*EXERCISE REQUIREMENTS*: The records below hold a stretch from the line with "1200x471 pixels." through the line with "Open Mambaforge-pypy3-24.1.2-0-MacOSX-x86_64.sh link"; return exactly those lines, ends included, and nothing more.

*INPUT DATA*:
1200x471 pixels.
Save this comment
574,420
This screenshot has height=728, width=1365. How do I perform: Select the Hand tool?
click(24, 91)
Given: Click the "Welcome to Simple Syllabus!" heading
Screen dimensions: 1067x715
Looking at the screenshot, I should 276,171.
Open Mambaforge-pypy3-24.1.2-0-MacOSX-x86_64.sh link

==

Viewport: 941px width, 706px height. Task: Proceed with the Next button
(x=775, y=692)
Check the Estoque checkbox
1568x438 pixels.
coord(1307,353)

--

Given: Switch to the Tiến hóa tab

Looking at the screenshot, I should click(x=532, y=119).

*RESPONSE TO THIS EXERCISE*:
1200x471 pixels.
Save this comment
574,420
This screenshot has height=728, width=1365. How do I perform: Select the Hand tool?
click(24, 91)
Given: Click the "Welcome to Simple Syllabus!" heading
Screen dimensions: 1067x715
Looking at the screenshot, I should 276,171.
Open Mambaforge-pypy3-24.1.2-0-MacOSX-x86_64.sh link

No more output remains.